Over the weekend, I had the opportunity to attend a conference on Social Thought here in State College. The event began on Friday evening with a keynote address by noted sociologist Frances Fox Piven, a fitting choice for a conference with a focus on inequality given her work on poverty in the United States. Just as interesting as her address were a number of papers presented by current grad students and faculty the next day, on topics as diverse as the "Sunflower" Movement in Taiwan, the rhetoric of the C.I.A.'s kill list, and Sojourner Truth's conception of equality. It was incredibly heartening to see so much bright young talent, but what was less heartening was Piven's statement the night before that no matter how brilliant a grad student may be, the likely future of most will be the serfdom of permanent adjunct status.

Piven lamented the attack on universities, pointing out the role of states in gutting financial support, in administrators creating ever-more university bureaucracy while decreasing the number of faculty, and in the faculty themselves for not being honest with their graduate students about the diminishing chances of ever getting a tenure-track position after graduation. It was a sobering reminder that not all the attacks on higher education are coming from outside the university. 

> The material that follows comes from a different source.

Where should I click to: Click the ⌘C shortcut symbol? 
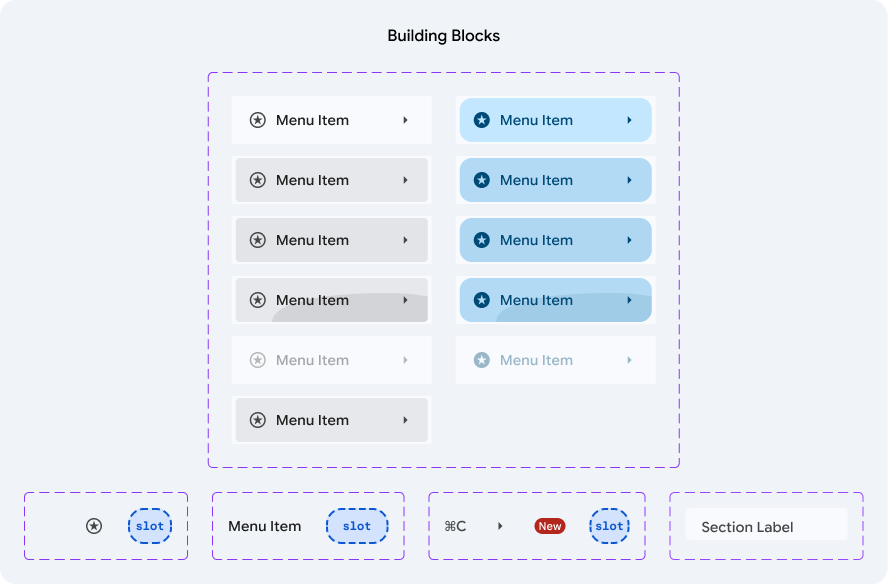tap(455, 526)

Adjunct faculty have a place in higher education, of that there can be no doubt. In my own graduate program, working reference librarians, library directors, and university catalogers from other institutions would teach perhaps a single course in a semester that reflected their area of knowledge. Being an adjunct was a job in addition to their existing full-time, salaried positions that allowed them to make a small amount of extra money while letting the program offer a course on a subject that current faculty may only have been passingly familiar with, and freeing up the tenured faculty at the University to focus on courses within their own areas of specialization. It's a model that works to benefit everyone, but one that has become increasingly abused by institutions to create a permanent underclass of highly-educated, economically insecure individuals. Ostensibly to save money, the number of tenured jobs has decreased to the point where adjunct faculty make up more than half of university teaching positions, and these faculty receive poor wages and few, if any, benefits. Many adjuncts teach the equivalent of a full course load, but are not even given support as basic as an office in the institutions they work for. To reduce well-educated, talented individuals to this state, barely getting by economically and with almost no time for their own research, is little short of a crime against education and should be a source of shame and disgrace for all institutions who so abuse their faculty.

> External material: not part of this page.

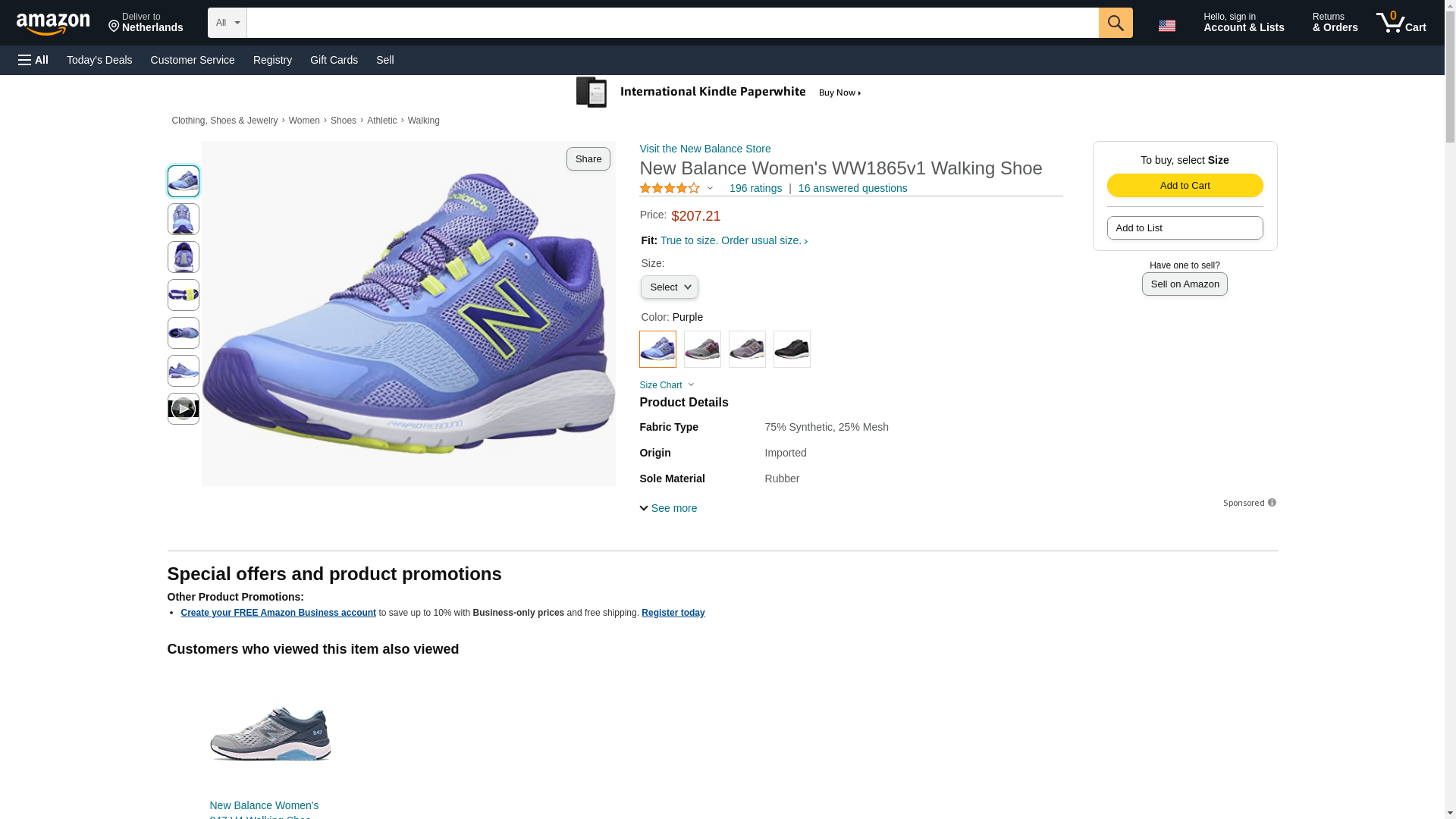Click the search magnifier button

The very individuals tasked with guiding and safeguarding their institutions have done the opposite; by expanding the ranks of administration while simultaneously reducing the number of faculty, and abusing the idea of what an adjunct faculty position is supposed to be, upper level university administration has ensured that the quality of education at their colleges and universities is lessened. What use are burgeoning departments of student life when there aren't enough faculty in a given department to allow students even the chance of graduating in four years? Even in times of state cuts to higher education, which conservatives and libertarians assured us were necessary and would force institutions to become more efficient, administrators chose to continue to feather their own nests while demanding that sacrifices come almost entirely from the faculty side. My own alma mater is a case in point; state aid reductions led to a sharp cut in music and foreign language programs, while perhaps one or two administrative positions only were to be axed. The office of the University President made no sacrifices at all, while demanding others others forfeit their positions for the overall good of the institution. 

This weekend, I felt intellectually alive with the force of new ideas, of new ways of thinking about familiar ideas, and the vigor of academic discourse. This kind of culture cannot continue to exist if the numbers of underpaid, overworked adjuncts continue to climb, if the numbers of faculty decline in favor of more administrators. We have to demand that our universities do better than this.